_ASSIGNMENT_
Pick each line that has "target" out of the records.

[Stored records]
"""

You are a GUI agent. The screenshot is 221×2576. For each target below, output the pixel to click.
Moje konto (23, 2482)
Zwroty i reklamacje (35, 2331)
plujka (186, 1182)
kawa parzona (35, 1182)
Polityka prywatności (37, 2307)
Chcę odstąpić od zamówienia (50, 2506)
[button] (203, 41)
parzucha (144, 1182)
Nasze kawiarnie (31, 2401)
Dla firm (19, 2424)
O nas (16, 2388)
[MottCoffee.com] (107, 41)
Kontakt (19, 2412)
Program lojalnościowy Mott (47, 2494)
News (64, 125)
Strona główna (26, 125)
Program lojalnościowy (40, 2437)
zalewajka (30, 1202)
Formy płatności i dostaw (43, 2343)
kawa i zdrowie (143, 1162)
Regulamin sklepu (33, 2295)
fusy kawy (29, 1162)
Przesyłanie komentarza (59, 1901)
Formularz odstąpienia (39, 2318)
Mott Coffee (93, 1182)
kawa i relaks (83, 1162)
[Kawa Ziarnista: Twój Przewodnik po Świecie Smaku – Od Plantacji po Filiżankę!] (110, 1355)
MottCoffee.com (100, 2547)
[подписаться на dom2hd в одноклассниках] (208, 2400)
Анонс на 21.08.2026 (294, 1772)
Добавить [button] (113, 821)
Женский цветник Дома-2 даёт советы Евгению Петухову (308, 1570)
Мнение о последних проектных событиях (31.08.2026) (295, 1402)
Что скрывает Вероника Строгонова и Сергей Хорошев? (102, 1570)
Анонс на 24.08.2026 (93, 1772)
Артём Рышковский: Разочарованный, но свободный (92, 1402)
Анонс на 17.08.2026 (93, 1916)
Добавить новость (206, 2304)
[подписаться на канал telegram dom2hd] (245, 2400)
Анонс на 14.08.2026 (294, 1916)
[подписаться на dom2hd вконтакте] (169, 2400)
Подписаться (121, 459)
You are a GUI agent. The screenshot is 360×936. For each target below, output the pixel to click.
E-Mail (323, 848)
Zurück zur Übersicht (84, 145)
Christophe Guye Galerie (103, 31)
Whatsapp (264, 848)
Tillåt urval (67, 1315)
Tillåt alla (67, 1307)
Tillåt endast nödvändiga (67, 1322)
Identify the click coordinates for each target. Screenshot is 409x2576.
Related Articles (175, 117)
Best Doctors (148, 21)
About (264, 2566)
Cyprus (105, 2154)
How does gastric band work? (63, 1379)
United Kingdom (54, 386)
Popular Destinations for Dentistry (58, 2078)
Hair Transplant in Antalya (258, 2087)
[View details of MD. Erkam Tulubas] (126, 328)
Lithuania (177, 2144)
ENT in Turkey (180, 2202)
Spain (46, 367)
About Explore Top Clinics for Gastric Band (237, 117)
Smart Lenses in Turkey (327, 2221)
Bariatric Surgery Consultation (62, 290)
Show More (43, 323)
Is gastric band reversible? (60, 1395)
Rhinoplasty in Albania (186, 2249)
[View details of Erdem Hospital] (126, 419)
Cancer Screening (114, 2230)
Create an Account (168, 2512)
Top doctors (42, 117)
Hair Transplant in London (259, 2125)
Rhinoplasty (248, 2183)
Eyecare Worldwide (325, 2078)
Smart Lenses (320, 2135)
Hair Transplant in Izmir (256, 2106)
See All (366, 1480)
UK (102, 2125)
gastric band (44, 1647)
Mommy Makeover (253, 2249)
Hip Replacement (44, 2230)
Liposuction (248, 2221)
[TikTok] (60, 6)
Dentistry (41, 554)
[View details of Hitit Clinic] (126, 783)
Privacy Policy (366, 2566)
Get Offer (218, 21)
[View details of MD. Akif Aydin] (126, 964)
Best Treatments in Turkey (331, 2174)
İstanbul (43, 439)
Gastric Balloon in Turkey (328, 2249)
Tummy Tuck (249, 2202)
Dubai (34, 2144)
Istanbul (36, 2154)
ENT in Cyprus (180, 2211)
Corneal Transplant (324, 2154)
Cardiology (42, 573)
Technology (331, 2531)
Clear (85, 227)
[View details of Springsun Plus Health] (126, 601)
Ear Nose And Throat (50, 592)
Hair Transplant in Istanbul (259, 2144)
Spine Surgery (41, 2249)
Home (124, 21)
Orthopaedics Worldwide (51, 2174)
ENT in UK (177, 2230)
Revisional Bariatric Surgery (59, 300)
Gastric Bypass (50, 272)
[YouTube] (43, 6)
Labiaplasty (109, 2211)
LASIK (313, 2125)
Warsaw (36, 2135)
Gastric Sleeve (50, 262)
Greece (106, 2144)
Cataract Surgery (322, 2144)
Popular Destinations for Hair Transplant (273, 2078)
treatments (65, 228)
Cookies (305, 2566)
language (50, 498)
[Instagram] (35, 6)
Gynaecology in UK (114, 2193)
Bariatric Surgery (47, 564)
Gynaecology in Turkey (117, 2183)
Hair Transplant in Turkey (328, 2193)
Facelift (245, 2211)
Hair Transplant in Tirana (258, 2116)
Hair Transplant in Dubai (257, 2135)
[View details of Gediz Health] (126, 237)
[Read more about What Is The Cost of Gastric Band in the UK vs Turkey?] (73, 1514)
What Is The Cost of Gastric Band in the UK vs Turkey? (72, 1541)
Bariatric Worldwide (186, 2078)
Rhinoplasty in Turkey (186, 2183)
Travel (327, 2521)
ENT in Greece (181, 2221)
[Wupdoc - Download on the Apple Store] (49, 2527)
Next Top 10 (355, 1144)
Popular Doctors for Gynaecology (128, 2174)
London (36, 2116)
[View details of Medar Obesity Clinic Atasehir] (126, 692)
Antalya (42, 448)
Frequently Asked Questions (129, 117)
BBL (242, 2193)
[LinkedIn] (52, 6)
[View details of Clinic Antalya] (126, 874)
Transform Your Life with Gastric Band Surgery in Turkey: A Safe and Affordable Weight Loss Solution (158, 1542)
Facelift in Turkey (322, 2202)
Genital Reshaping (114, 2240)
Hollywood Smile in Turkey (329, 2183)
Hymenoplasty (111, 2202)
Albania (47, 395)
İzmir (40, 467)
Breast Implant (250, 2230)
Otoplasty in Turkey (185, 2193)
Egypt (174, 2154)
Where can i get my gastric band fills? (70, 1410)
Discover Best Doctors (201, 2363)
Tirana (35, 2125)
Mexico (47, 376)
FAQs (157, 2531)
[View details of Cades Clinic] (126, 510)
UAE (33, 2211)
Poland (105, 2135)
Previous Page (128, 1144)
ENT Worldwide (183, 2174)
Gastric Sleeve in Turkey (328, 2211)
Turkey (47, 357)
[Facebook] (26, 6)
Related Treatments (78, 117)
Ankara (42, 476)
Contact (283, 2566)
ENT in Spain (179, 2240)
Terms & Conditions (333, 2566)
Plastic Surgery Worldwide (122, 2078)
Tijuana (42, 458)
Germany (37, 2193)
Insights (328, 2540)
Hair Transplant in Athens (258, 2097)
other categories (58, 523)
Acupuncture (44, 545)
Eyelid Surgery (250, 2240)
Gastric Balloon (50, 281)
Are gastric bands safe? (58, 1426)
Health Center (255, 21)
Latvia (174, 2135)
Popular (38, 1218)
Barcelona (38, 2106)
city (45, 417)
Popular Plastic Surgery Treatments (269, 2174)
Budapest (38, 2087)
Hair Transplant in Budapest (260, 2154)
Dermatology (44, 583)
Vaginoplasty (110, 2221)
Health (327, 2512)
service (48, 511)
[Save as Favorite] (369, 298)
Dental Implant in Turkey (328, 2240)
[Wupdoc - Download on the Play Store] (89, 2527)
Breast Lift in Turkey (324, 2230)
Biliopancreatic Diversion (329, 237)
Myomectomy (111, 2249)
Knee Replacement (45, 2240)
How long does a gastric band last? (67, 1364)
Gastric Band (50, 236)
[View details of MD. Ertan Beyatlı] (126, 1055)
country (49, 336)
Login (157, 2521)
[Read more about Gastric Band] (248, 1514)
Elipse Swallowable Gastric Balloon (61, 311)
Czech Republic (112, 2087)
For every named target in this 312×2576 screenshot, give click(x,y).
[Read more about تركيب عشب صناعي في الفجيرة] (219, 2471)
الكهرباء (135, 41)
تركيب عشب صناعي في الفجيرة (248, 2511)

"""

_RESPONSE TO THE TASK_
You are a GUI agent. The screenshot is 221×2576. For each target below, output the pixel to click.
You are a GUI agent. The screenshot is 360×936. For each target below, output the pixel to click.
Identify the click coordinates for each target. Screenshot is 409x2576.
For every named target in this 312×2576 screenshot, give click(x,y).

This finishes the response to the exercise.